A quick bite to eat which most times included a piece of chocolate, was usually followed by a collection of pail and shovel, then off we’d go down to the beach where we’d spend our fun-filled afternoons. We’d collect shells, dig up geoducks, or comb the beach for the perfect rocks along the shore to put into the polishing machine my grandfather had given her for an anniversary present the year before he died. And at night, after polishing those collected rocks, we’d clean up and eat dinner in front of the big brick fireplace in the living room she’d laid by hand. I was captivated as I listened to stories of my grandmother's youthful adventures. To me, she was larger than life and I simply adored her.
And no matter how old I got, when it was time for me to go home, with tears of separation wetting my face, she’d kiss my cheek, promise I could return soon, and secretly handed me one of those polished rocks from the beach. A tangible talisman to take home with me. A reminder of her love that was meant to sustain my heart until we could be together again.
But on a gloomy summer day, my life was turned upside down and changed forever as my beloved grandmother passed away with me by her side. It was as if the world had stopped, and I won’t even attempt to describe the loss I felt as I fell to the floor in a sobbing heap. Gone was my friend, my confidant, my real-life hero. The depth of my gut-wrenching grief was substantial, and to this day, I can’t talk about it without crying. Grief is not a momentary sentiment, but a lifelong battle that requires courage to keep it at bay. And although the effect it has on our daily life seems to lessen with the passage of time, it can rear its ugly head anytime when memories are triggered by a song, a place, or even by a whiff of a cherished Grandmother's favorite perfume.
After her passing, when it was decided to not sell the cabin but instead keep it in the family, it was a bittersweet decision for me. I felt an abundance of relief knowing that I could stay there anytime I wanted and see her things in the house exactly as they’d been when she was alive. But my heart felt the tug of despair knowing I would do so without my best friend by my side.

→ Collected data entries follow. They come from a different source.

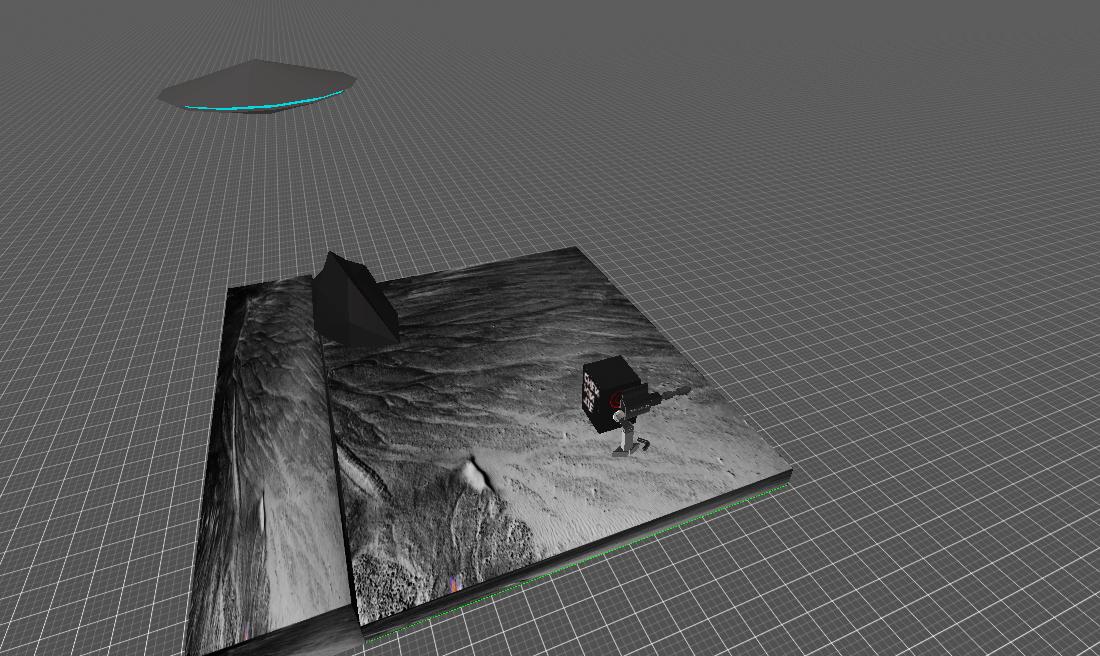Select the tip of the robot's extended arm
The image size is (1100, 656).
(685, 389)
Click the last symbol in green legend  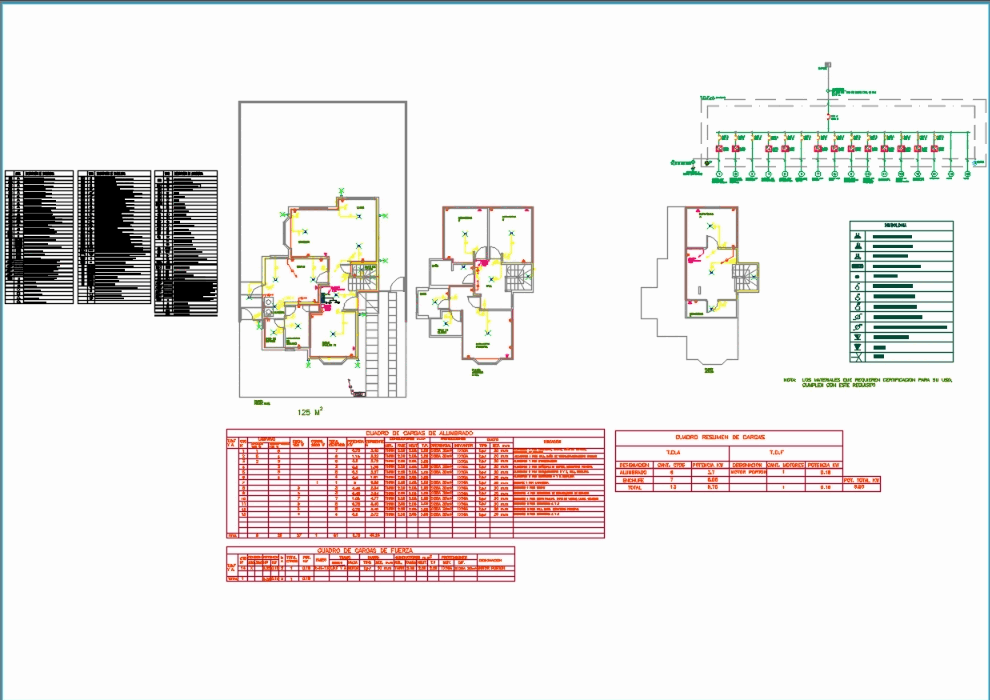pyautogui.click(x=858, y=357)
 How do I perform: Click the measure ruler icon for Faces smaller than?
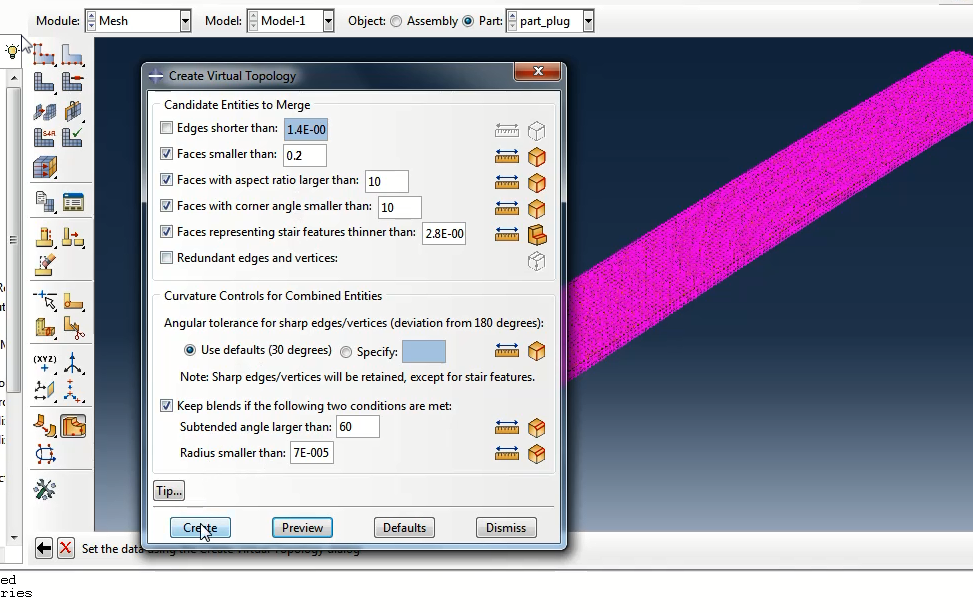[507, 156]
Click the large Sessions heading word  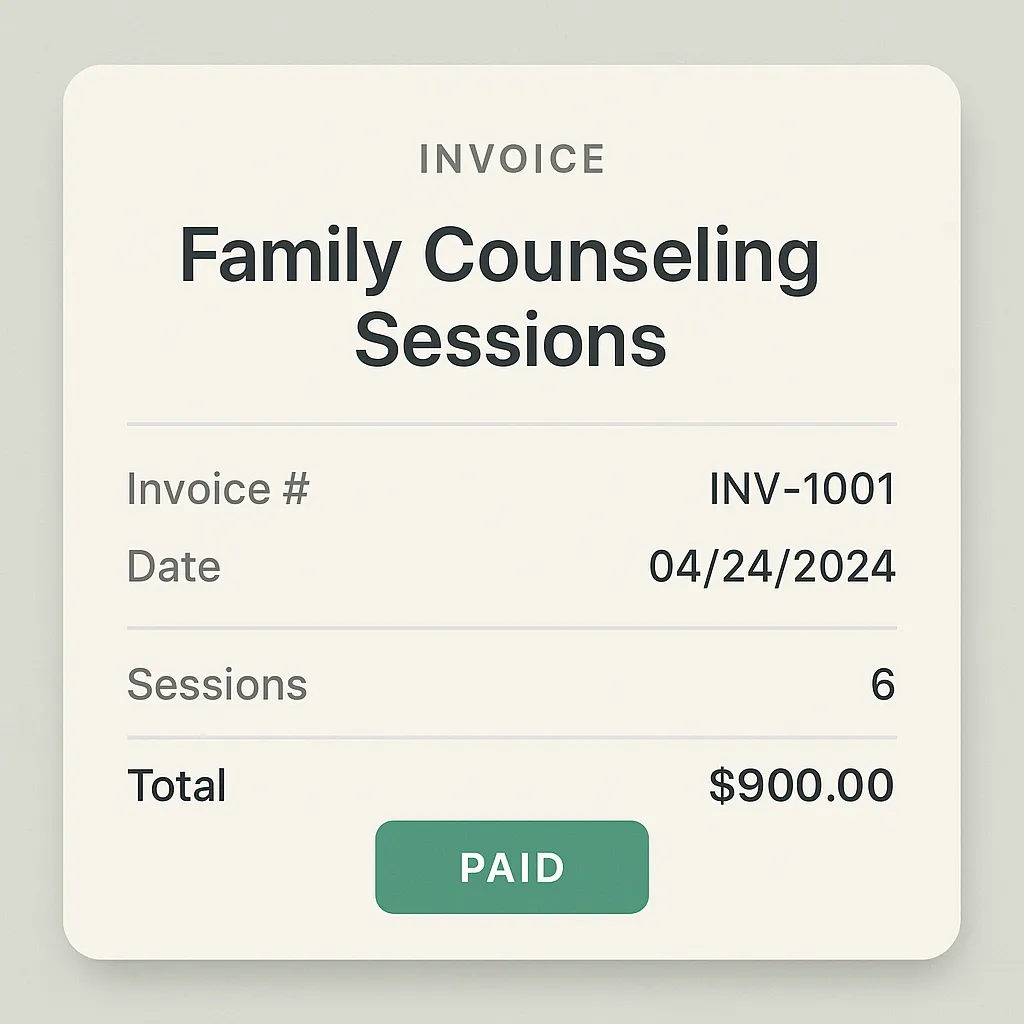[511, 339]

As the years went by, I spent every weekend I could at the cabin with my own family telling stories about my grandmother. Taking them to the places we had spent our time digging up those geoducks and hunting for the perfect rocks. And each time I’d open that sliding glass door when we returned, I could still hear her voice calling out to me. “I’ve missed you.”
But those years weren’t kind to the cabin by the beach and it fell into disrepair. So, when it was decided amongst the family the time had come to sell, my heart broke from the tortuous realization that no longer would I have the connection to my grandmother that the cabin had afforded me. The comfort it had bestowed on me all these years would be gone, and I felt as broken as I did the day she died.
Today the cabin belongs to another family. And my fondest wish is that the new owners are blessed with a home filled with the same kind of unconditional love I experienced as I grew up there. That they make their own family memories finding treasures on the beach.
For myself? All the memories of those glorious summer adventures I went on with my grandmother are something I’ll carry in my heart the rest of my life. And I know, one day we will embrace again—her careworn face smiling as she takes my hand and leads me to our next great adventure.
And each time that I’ve used that old rock polisher I brought home with me from the front porch of the cabin, I no longer feel sadness, but rather a peace in my heart—a continued connection to my grandmother that time has not erased.
I’ve learned a lot on this journey of grief. And while the lesson has been difficult and painful at times to go through, I’ve ended up in a place of contentment of sorts. A knowledge that reinforces the most important part of the journey has been to realize that the love we have for the ones we’ve lost in death is not confined to the four walls in which they lived, but rather a flowing energy that cannot be extinguished by time. A love that will continue to soar beyond our physical being—to wait patiently for the day when our hearts are reunited once again with those we’ve lost. To the day we take our own eternal journey to whatever comes next with the joy of our loved one once again by our side.